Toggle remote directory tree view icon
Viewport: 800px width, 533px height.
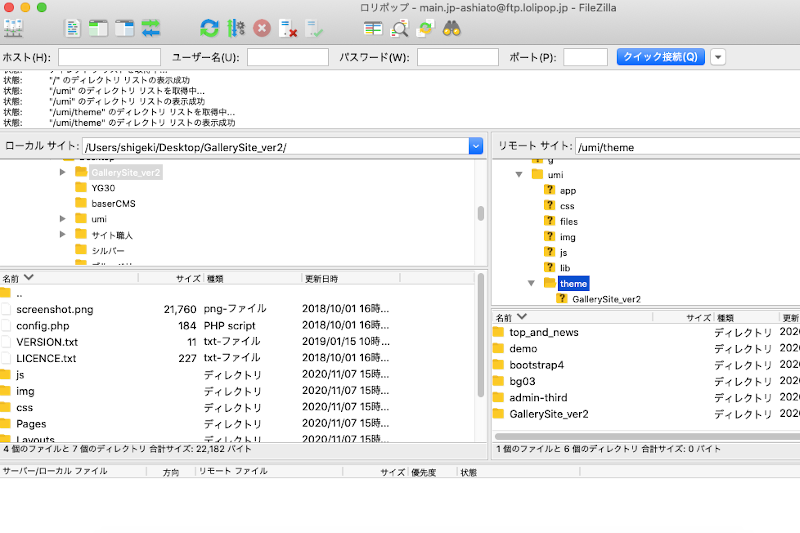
==
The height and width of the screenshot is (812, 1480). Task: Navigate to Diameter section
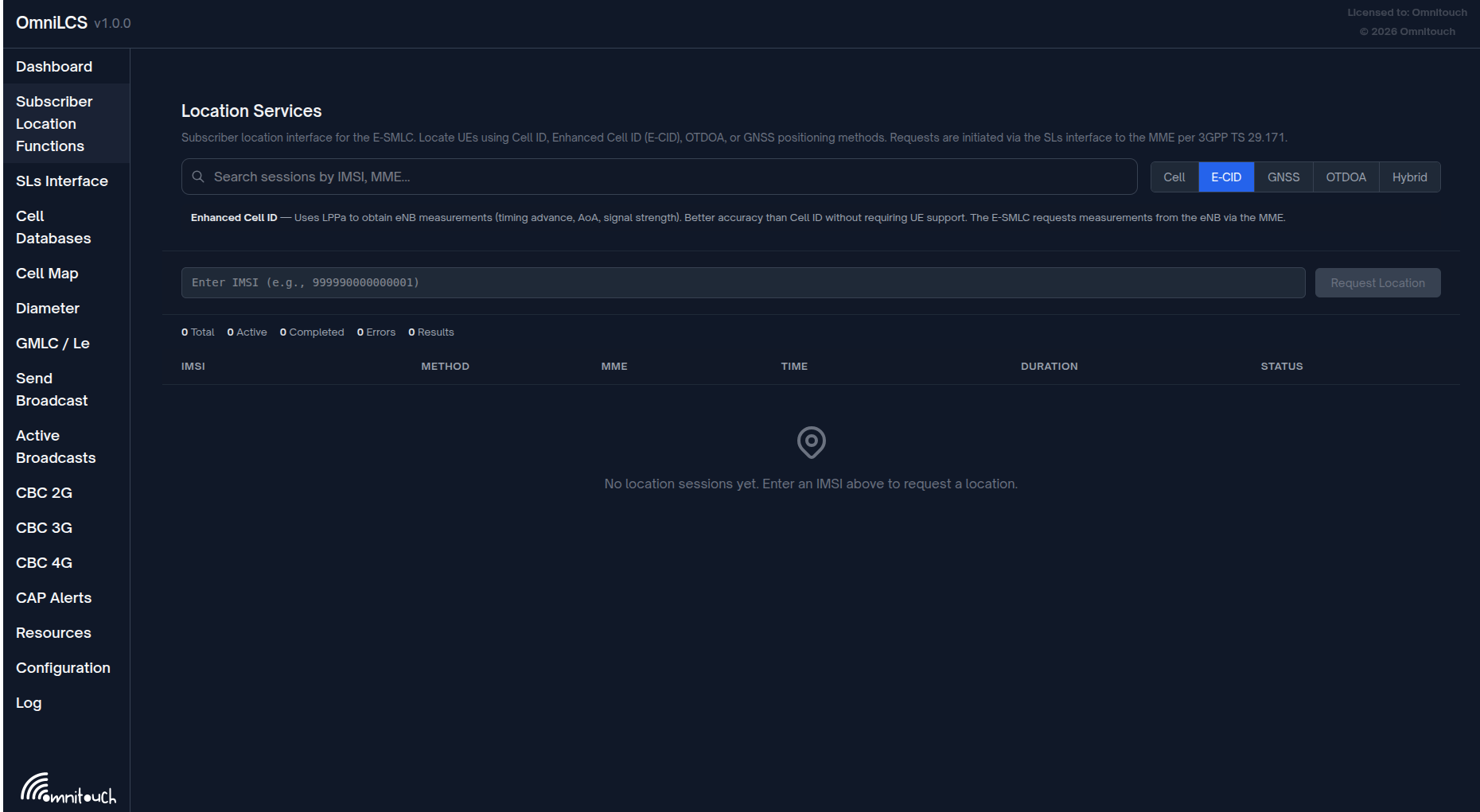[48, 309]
==
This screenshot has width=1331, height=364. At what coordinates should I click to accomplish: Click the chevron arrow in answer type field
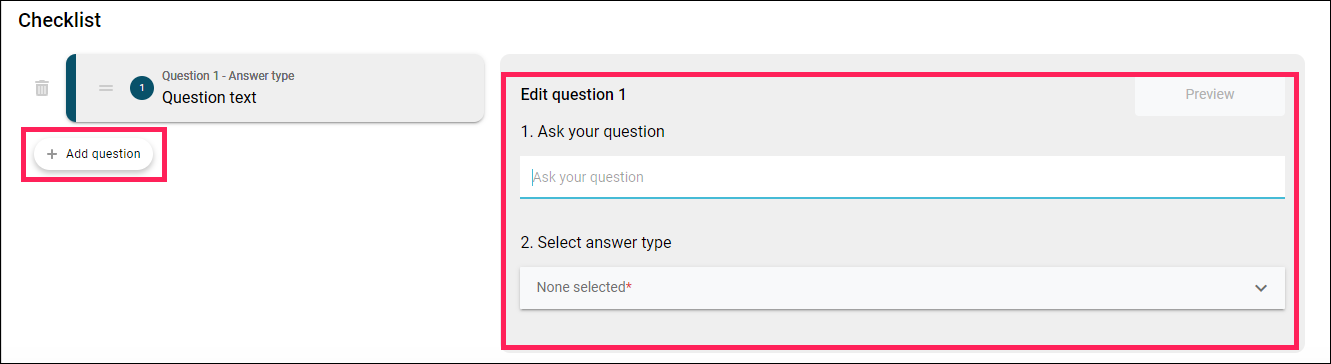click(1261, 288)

Work to be completed → Each line in the entries above, starting at the line with "Toggle remote directory tree view icon" and ending at the line with "Viewport: 800px width, 533px height.", is to be printed exactly, and only those lines.

Expected answer →
Toggle remote directory tree view icon
Viewport: 800px width, 533px height.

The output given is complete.